> **Data to process**
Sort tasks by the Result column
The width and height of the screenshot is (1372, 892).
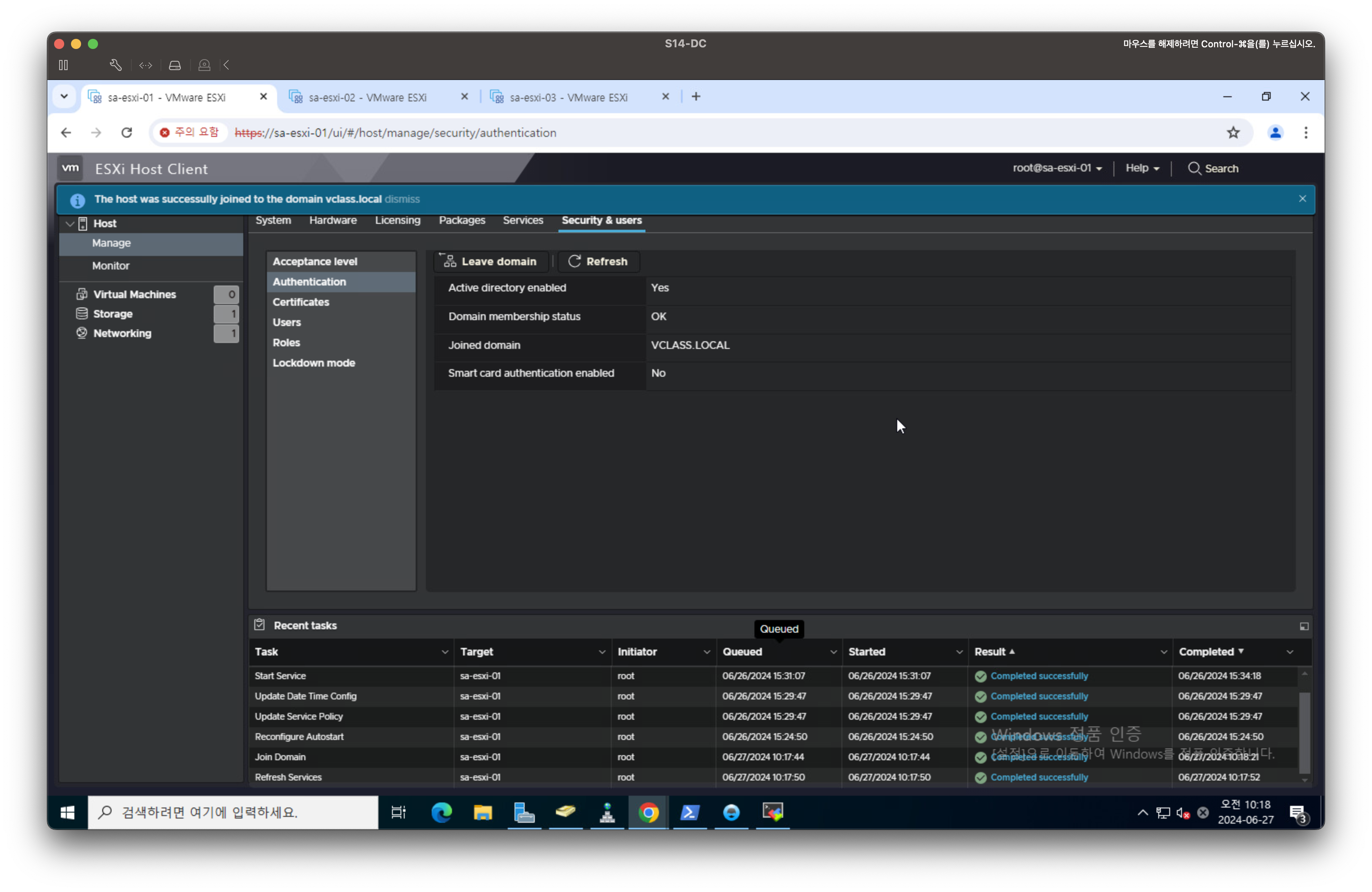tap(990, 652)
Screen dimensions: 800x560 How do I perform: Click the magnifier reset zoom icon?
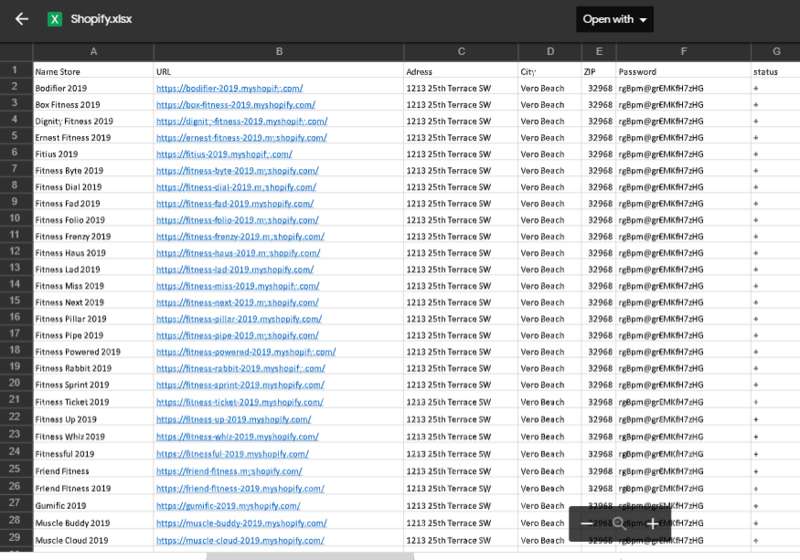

==

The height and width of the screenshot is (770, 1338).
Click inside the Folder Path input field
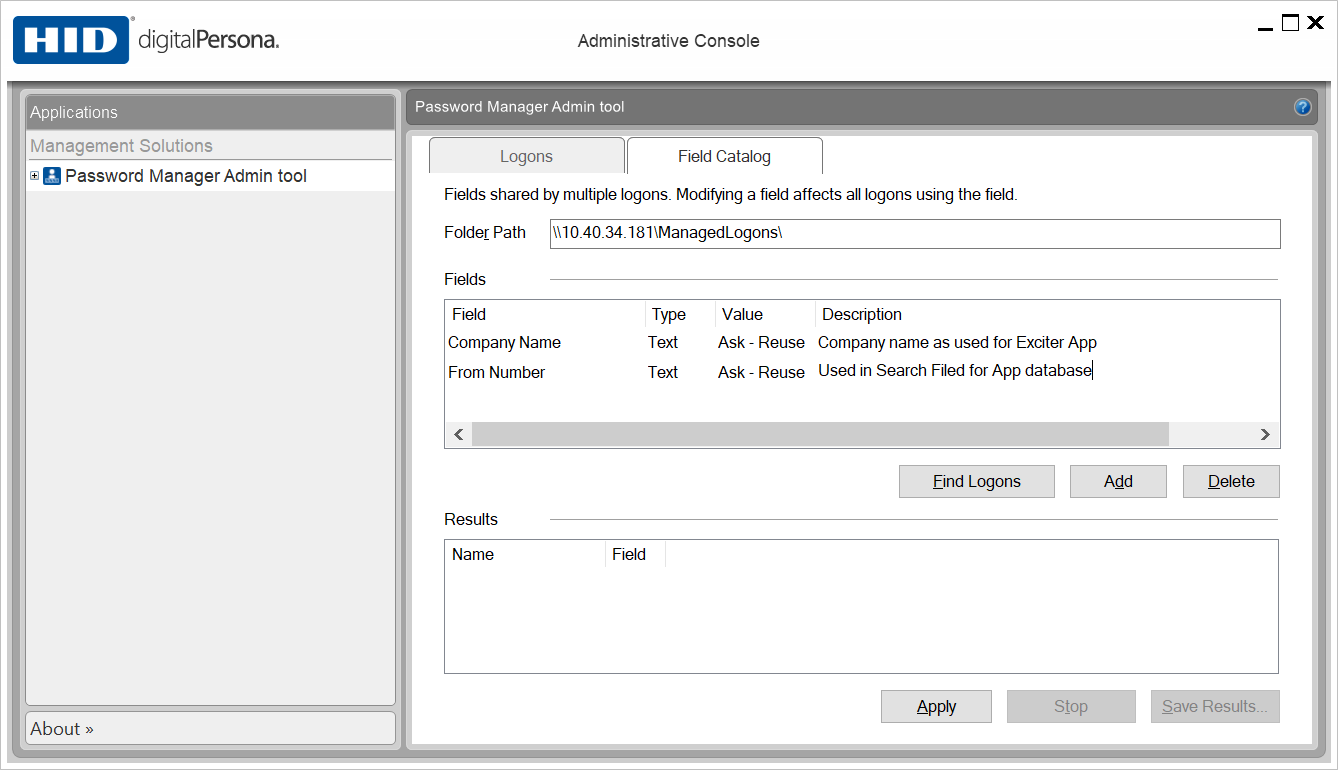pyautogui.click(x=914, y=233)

> **Given exercise**
Rewrite the rows from the line containing "The height and" through the line containing "pyautogui.click(x=914, y=233)", requests included, and multiply each coordinate in the answers by 0.45, rounding to whole numbers with halves going up. Leave the pictures out and give only those lines.

> **Written answer**
The height and width of the screenshot is (770, 1338).
Click inside the Folder Path input field
pyautogui.click(x=411, y=105)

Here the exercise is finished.